» **GIVEN PASSAGE**:
MES Software: Vendors, Features & Costs Compared 2026
MES software compared: vendors, functions per VDI 5600, costs (cloud vs. on-premise) and implementation. Honest market overview 2026.
Production costs are the total monetary input required to turn raw materials into finished goods ready for sale. In textbook form that is material + labour + manufacturing overhead. In a real plant it is a far messier sum that includes machine depreciation, energy, tooling, scrap, rework, quality inspection, changeovers, indirect labour, internal logistics and a share of the maintenance budget. The gap between the textbook number and the plant number is usually where margin is lost — and where most cost-reduction programmes fail because they attack the wrong line.
In 25 years of automotive and FMCG plants, the pattern repeats: the cost report on the controller's desk is clean and monthly; the cost reality on the shopfloor is noisy and hourly. Cost per part fluctuates by 10–20 % shift-to-shift, driven almost entirely by OEE. When a plant reports a single "production cost" number per product, it is reporting an average that hides the variance that matters most. Production cost is a distribution, not a figure.
This is also why production costs and OEE are not two separate KPIs to be optimised in parallel. They are two views of the same underlying system. Every percentage point of OEE lost in the Availability, Performance or Quality factor translates directly into additional unit cost — not approximately, not philosophically, but arithmetically.
Most confusion in cost discussions comes from mixing up two orthogonal classification dimensions. Every cost has a variable/fixed characteristic and a direct/indirect characteristic. The combination determines which lever actually moves the number.
| Dimension | Definition | Typical examples | Primary lever |
|---|---|---|---|
| Variable | Scales linearly with output volume | Raw material, energy per part, consumables | Yield, scrap rate, material efficiency |
| Fixed | Constant within a production window regardless of volume | Rent, depreciation, salaried staff, licences | Asset utilisation, OEE |
| Direct | Assignable to a specific product or order | Bill of material, operator time on the part | Design, process engineering, cycle time |
| Indirect | Not traceable to one product — shared across many | Plant management, maintenance pool, QA, utilities | Overhead absorption, process standardisation |
The trap most cost programmes fall into: they aim at variable-direct costs (material) because those lines are the largest and the cleanest to measure. But in mature manufacturing — automotive, FMCG, packaging — the variable-direct cost is often already close to its theoretical minimum. The real loss is hidden in fixed and indirect costs, which are absorbed across whatever was actually produced. Produce less (low OEE), and every unit carries a larger share of the same fixed overhead. That is the mechanism that links OEE to cost — and it is the mechanism most cost analyses miss.
The canonical manufacturing cost formula is straightforward, but most plants apply it per order rather than per good part. That single substitution changes what the number means.

» **WHAT THE TASK REQUIRES**: Carry the passage on production costs forward from its final sentence, keeping its tone and subject. The data after this point comes from a separate source and has no connection to the passage on production costs.

» **STORED DATA**:

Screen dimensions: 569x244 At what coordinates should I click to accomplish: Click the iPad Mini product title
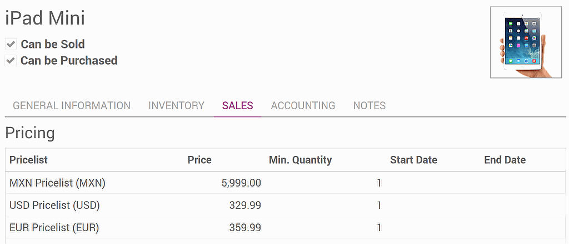[45, 18]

» **EXERCISE RESPONSE**:
Total Production Cost = Direct Material + Direct Labour + Manufacturing Overhead
Unit Cost = Total Production Cost ÷ Good Parts Produced
The second formula is where the honesty lives. If you divide by all parts produced (including scrap), you are hiding quality loss in the overhead. If you divide by good parts, the same scrap pushes unit cost up — correctly, because the customer only pays for good parts. Plants that report cost per "produced" part instead of cost per "good" part systematically understate their cost base by 2–8 %. That is exactly the margin they later wonder where it went.
| Cost component | Typical share (automotive tier-1) | Typical share (FMCG packaging) | Typical share (metal forming) |
|---|---|---|---|
| Direct material | 55–70 % | 35–50 % | 40–55 % |
| Direct labour | 8–15 % | 10–18 % | 12–20 % |
| Energy | 2–5 % | 3–8 % | 8–15 % |
| Depreciation & tooling | 5–12 % | 8–15 % | 10–18 % |
| Maintenance & indirect labour | 5–10 % | 7–12 % | 8–15 % |
| Scrap & rework | 1–3 % | 2–6 % | 2–5 % |
| Plant overhead | 5–10 % | 8–15 % | 5–10 % |
Direct material is the biggest line, but in most mature operations it is also the one with the least headroom — specifications are fixed, suppliers are negotiated, yields are close to theoretical maximum. The addressable cost in real improvement programmes sits in lines 3–7. Those lines are almost entirely controlled by OEE.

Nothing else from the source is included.